May 2, 2012 —  If “Little House on the Prairie” books are among your favorites, you’ll want to hear Caroline Starr Rose, author of debut novel “May B,” during her visit to the Library Center   at 7 p.m. Wednesday, May 16. Her talk in the Story Hour Room is open to all ages.

“May B” is a story about a young girl surviving on the Kansas frontier. Rose will go further into frontier life in her talk, “Buckboards, Buffalo Chips and Bloomers: A hands-on presentation about life on the 1870s frontier.”

Rose writes full time in Albuquerque, N.M., where she lives with her husband and two sons. You can read more about her at carolinestarrrose.com. 

Library Center Youth Services Manager Sarah Bean Thompson recently interviewed Rose for her upcoming visit to Springfield. Here’s a glimpse into the author’s world.

“May B.” is set on the Kansas frontier. Why did you decide to write a historical novel?

I’ve always loved learning new things. Now that I’m a grown up, I can pick a topic of my own choosing and study it at my leisure. That’s how historical novels start for me – I pick a place or an event and immerse myself in reading, trusting a storyline will surface as I study.

Though I did well in history class as a kid, a part of me never felt smart enough to be a really skilled history student. There was just too much to know. And guess what? Historians don’t know it all, either. They specialize in certain eras or countries or topics. Even the most studied historian can’t possibly know everything.

What I love to think about is the everyday lives of regular people. I firmly believe the things that thrill us or frighten us or make us sad are the same now as they were at other times in history. Our outer lives are very different, but our inner lives share much in common.

For me, historical fiction is about digging into regular people’s lives, marveling at the ways they differ from our lives now, and connecting the common threads that speak to the human experience.
 
“May B.” is a verse novel – the story is told through poems. Did you always plan to write a verse novel? What do you think the appeal of novels in verse is for young readers?

“May B.” didn’t start as verse. I’d read all of two verse novels before writing “May B.” – a no-no in the writing world! An author is supposed to know her genre well before beginning.

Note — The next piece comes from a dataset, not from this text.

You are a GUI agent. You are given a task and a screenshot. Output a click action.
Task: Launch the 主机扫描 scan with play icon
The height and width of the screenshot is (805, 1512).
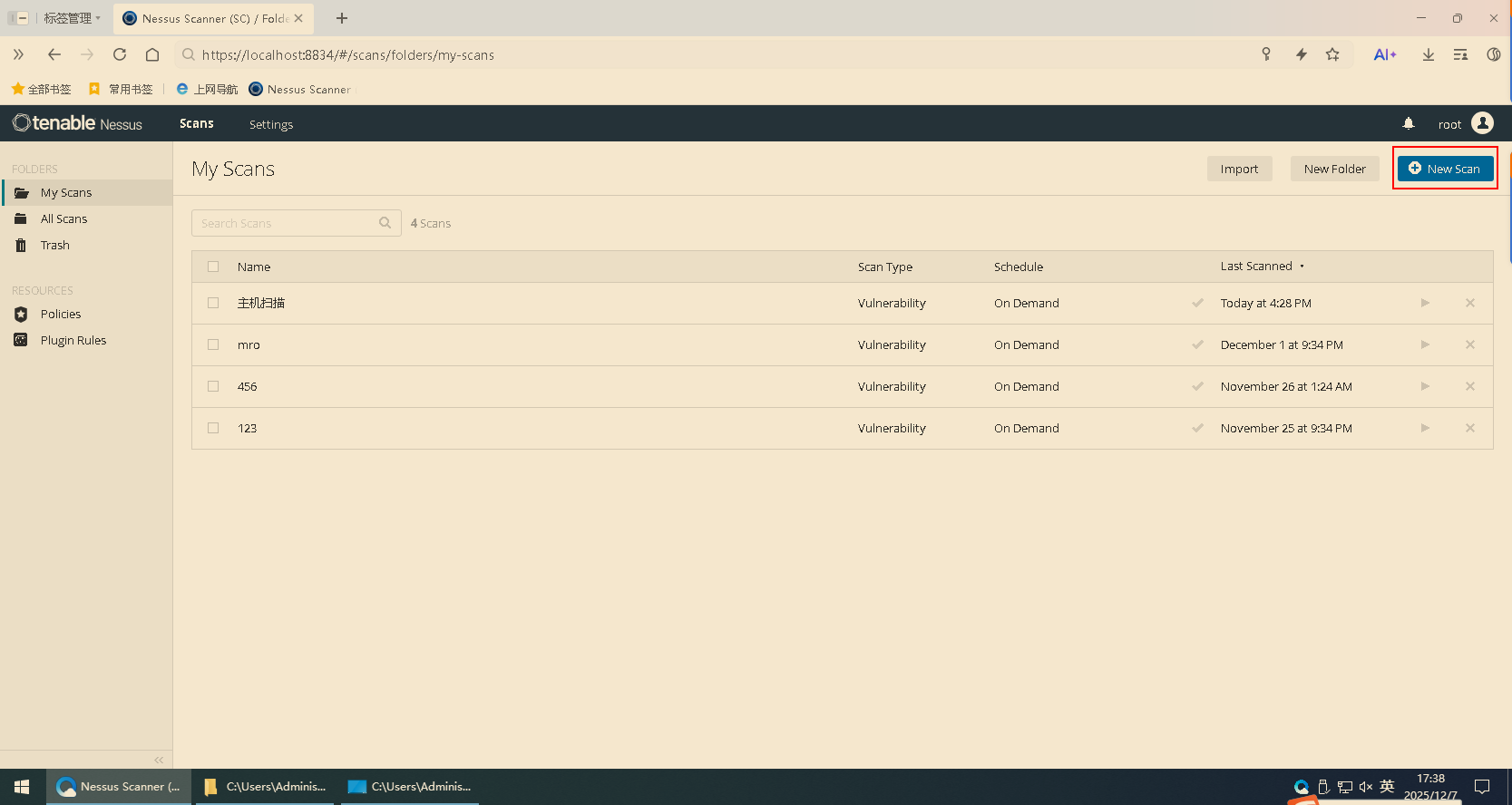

My first attempts at the story were prose, and what I wrote very much frustrated me. It felt so distant from what I’d imagined. I set my writing aside and returned to my research. In reading first-hand accounts of Midwestern women in the late 1800s, I picked up on the similarities their journals and letters contained – terse language stripped of emotion and flowery description. I returned to my drafting, trying to mirror the style of these women. This was the key in discovering May’s voice and most honestly telling her story.

I don’t know why verse novels appeal to some readers and not others (it’s a style that readers often feel strongly about, one way or another), but I have a few ideas:

• Verse usually calls for a close first-person narration. As a reader, you feel like you’re living the story along with the character.

• Visually, verse novels are less threatening than prose. There aren’t dense paragraphs or long chapters, just poems that (ideally!) flow from one to another, making the story both easy to read through and impossible to put down.
 
You've lived all over the world – Saudi Arabia, Australia. Have your travels influenced your writing at all?

Good question! I’m not sure if there’s a clear cut answer to this, but I’d have to say my experiences living overseas and then returning home have often left me as an outsider – first in my new culture and then in my own. Maybe this is one thing May and I have in common – lives where we’ve both been the different ones.
 
Why do you write for kids?

I love kids. I love their honesty, their enthusiasm, their goofiness. The world is new for them – fascinating, frightening, super real – and so fun to examine through their eyes. I want to honor those feelings and experiences.
 
What were your favorite books to read as a child?

I love this question, and I’m sure every time I’ve been asked I answer differently. Here are some titles I’m thinking of right now:

• Beverly Cleary’s Ramona Quimby and Henry Huggins books
• L.M. Montgomery’s Anne Shirley and Emily Starr books
• Lloyd Alexander’s “Prydain Chronicles”
• Hugh Lofting’s Dr. Doolittle series
• Mary Stolz’s Barkham Street books
• Laura Ingalls Wilder’s Little House series
• PL Travers’s Mary Poppins series
• Norton Juster’s “The Phantom Tollbooth”
• Mildred Lawrence’s “Sand in her Shoes”
• Edith Nesbit’s “The Railway Children”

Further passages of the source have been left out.